Aim of the task
The answer must consist of every record below, transcribed exactly.

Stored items
********
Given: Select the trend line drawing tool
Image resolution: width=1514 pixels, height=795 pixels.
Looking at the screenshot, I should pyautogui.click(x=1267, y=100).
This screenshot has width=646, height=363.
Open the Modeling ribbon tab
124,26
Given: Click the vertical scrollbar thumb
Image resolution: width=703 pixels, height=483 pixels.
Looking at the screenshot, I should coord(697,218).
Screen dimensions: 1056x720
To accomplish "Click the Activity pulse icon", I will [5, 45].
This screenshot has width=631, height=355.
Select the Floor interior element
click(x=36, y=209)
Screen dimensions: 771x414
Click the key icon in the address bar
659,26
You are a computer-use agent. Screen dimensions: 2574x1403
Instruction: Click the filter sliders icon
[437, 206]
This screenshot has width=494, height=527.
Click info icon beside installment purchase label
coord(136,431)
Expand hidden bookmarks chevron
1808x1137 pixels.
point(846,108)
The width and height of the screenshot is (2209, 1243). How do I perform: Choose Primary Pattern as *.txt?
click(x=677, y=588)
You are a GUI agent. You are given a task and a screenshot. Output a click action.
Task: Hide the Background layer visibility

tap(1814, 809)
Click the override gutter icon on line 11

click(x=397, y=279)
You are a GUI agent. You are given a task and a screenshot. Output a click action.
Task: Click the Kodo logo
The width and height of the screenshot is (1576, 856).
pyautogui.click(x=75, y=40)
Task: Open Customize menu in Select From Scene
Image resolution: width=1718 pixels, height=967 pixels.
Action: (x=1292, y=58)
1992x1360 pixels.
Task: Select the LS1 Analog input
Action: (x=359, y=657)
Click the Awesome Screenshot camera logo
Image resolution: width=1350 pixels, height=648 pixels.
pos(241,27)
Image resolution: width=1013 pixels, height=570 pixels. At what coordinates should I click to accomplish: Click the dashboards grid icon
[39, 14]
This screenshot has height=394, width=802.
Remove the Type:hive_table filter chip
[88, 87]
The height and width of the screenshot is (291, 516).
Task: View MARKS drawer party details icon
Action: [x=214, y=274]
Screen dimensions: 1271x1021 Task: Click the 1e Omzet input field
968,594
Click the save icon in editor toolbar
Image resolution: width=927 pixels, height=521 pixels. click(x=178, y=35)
********
Response box
Given: Select the trend line drawing tool
Image resolution: width=1514 pixels, height=795 pixels.
Looking at the screenshot, I should pyautogui.click(x=1267, y=100).
This screenshot has width=646, height=363.
Open the Modeling ribbon tab
124,26
Given: Click the vertical scrollbar thumb
Image resolution: width=703 pixels, height=483 pixels.
Looking at the screenshot, I should coord(697,218).
Screen dimensions: 1056x720
To accomplish "Click the Activity pulse icon", I will [5, 45].
This screenshot has width=631, height=355.
Select the Floor interior element
click(x=36, y=209)
Screen dimensions: 771x414
Click the key icon in the address bar
659,26
You are a computer-use agent. Screen dimensions: 2574x1403
Instruction: Click the filter sliders icon
[437, 206]
This screenshot has width=494, height=527.
Click info icon beside installment purchase label
coord(136,431)
Expand hidden bookmarks chevron
1808x1137 pixels.
point(846,108)
The width and height of the screenshot is (2209, 1243). How do I perform: Choose Primary Pattern as *.txt?
click(x=677, y=588)
You are a GUI agent. You are given a task and a screenshot. Output a click action.
Task: Hide the Background layer visibility

tap(1814, 809)
Click the override gutter icon on line 11

click(x=397, y=279)
You are a GUI agent. You are given a task and a screenshot. Output a click action.
Task: Click the Kodo logo
The width and height of the screenshot is (1576, 856).
pyautogui.click(x=75, y=40)
Task: Open Customize menu in Select From Scene
Image resolution: width=1718 pixels, height=967 pixels.
Action: (x=1292, y=58)
1992x1360 pixels.
Task: Select the LS1 Analog input
Action: (x=359, y=657)
Click the Awesome Screenshot camera logo
Image resolution: width=1350 pixels, height=648 pixels.
pos(241,27)
Image resolution: width=1013 pixels, height=570 pixels. At what coordinates should I click to accomplish: Click the dashboards grid icon
[39, 14]
This screenshot has height=394, width=802.
Remove the Type:hive_table filter chip
[88, 87]
The height and width of the screenshot is (291, 516).
Task: View MARKS drawer party details icon
Action: [x=214, y=274]
Screen dimensions: 1271x1021 Task: Click the 1e Omzet input field
968,594
Click the save icon in editor toolbar
Image resolution: width=927 pixels, height=521 pixels. click(x=178, y=35)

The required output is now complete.